In turn, we can find the formula for $\Theta ^ i$ by computing in the complex case, i.e., for the $\mathbf{C}$-algebra map

\[ \mathbf{C}[y_1, \ldots , y_ d] \to \mathbf{C}[x_1, \ldots , x_ d],\quad y_ i \mapsto x_ i^ p \]

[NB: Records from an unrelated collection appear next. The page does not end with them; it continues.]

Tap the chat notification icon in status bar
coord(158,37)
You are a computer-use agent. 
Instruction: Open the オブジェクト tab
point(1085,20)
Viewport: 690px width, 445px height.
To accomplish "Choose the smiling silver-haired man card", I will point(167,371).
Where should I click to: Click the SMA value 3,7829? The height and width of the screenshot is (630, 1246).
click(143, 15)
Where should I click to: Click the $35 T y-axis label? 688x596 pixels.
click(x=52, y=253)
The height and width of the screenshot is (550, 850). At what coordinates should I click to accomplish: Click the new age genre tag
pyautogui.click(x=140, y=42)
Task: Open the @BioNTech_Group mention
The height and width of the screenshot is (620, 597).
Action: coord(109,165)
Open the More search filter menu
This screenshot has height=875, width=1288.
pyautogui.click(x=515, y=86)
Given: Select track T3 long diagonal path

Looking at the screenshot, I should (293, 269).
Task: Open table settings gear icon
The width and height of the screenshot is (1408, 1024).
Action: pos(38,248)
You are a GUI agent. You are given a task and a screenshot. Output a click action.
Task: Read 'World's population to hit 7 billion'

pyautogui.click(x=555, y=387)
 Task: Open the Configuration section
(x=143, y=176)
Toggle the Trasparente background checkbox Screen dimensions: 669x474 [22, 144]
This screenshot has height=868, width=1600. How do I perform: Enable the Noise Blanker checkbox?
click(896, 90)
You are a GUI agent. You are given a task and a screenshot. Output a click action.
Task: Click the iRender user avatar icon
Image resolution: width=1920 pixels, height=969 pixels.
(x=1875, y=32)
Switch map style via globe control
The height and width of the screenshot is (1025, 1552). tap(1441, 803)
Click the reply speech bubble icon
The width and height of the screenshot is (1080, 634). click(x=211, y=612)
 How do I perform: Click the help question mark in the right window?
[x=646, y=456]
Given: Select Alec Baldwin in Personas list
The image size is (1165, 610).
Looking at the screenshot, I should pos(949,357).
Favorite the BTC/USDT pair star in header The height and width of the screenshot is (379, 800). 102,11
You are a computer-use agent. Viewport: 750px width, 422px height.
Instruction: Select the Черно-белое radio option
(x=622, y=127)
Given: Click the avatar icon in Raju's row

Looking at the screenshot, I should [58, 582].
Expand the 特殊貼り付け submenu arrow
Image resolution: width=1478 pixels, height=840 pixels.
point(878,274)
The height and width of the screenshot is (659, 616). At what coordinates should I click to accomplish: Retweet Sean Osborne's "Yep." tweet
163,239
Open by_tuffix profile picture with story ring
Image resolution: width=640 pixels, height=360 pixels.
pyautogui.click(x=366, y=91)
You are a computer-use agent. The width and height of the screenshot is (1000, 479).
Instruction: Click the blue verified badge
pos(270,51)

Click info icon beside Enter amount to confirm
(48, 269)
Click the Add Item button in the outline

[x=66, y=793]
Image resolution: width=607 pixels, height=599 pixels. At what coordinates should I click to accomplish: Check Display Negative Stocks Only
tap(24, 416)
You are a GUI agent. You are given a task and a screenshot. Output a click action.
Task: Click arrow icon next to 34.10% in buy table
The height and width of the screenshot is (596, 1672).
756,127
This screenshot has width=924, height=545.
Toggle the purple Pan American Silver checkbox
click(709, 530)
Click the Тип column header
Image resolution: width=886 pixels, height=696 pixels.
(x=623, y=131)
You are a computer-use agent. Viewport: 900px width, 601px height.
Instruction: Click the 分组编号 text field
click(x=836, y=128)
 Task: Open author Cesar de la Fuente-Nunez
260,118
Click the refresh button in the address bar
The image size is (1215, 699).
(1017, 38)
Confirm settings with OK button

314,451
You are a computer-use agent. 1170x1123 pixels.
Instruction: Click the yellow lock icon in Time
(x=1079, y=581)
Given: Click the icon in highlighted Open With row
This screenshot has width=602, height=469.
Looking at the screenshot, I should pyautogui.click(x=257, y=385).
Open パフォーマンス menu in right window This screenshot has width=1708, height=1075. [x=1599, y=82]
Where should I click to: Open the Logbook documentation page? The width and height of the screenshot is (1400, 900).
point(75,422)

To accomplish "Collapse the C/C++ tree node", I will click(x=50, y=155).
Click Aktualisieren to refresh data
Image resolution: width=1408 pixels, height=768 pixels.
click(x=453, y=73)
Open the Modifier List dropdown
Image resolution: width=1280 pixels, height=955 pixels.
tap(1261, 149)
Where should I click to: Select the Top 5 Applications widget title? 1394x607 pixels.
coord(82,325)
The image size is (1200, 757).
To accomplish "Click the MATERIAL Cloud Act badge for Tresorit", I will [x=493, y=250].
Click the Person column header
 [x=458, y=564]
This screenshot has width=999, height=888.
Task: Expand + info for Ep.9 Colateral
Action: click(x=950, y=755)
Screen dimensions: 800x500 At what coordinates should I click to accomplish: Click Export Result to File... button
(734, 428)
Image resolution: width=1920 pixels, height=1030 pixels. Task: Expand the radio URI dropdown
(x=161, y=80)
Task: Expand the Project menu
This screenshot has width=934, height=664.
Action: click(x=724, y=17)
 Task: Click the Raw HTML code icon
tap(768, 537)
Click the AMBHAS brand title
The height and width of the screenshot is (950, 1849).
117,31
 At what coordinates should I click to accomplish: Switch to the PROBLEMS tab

We may even invert $x_1, \ldots , x_ d$ and $y_1, \ldots , y_ d$. In this case, we have $\text{d}x_ i = p^{-1} x_ i^{- p + 1}\text{d}y_ i$. Hence we see that

\begin{align*} \Theta ^ i( x_1^{e_1} \ldots x_ d^{e_ d} \text{d}x_1 \wedge \ldots \wedge \text{d}x_ i) & = p^{-i} \Theta ^ i( x_1^{e_1 - p + 1} \ldots x_ i^{e_ i - p + 1} x_{i + 1}^{e_{i + 1}} \ldots x_ d^{e_ d} \text{d}y_1 \wedge \ldots \wedge \text{d}y_ i ) \\ & = p^{-i} \text{Trace}(x_1^{e_1 - p + 1} \ldots x_ i^{e_ i - p + 1} x_{i + 1}^{e_{i + 1}} \ldots x_ d^{e_ d}) \text{d}y_1 \wedge \ldots \wedge \text{d}y_ i \end{align*}

by the properties of $\Theta ^ i$. An elementary computation shows that the trace in the expression above is zero unless $e_1, \ldots , e_ i$ are congruent to $-1$ modulo $p$ and $e_{i + 1}, \ldots , e_ d$ are divisible by $p$. Moreover, in this case we obtain

\[ p^{d - i} y_1^{(e_1 - p + 1)/p} \ldots y_ i^{(e_ i - p + 1)/p} y_{i + 1}^{e_{i + 1}/p} \ldots y_ d^{e_ d/p} \text{d}y_1 \wedge \ldots \wedge \text{d}y_ i \]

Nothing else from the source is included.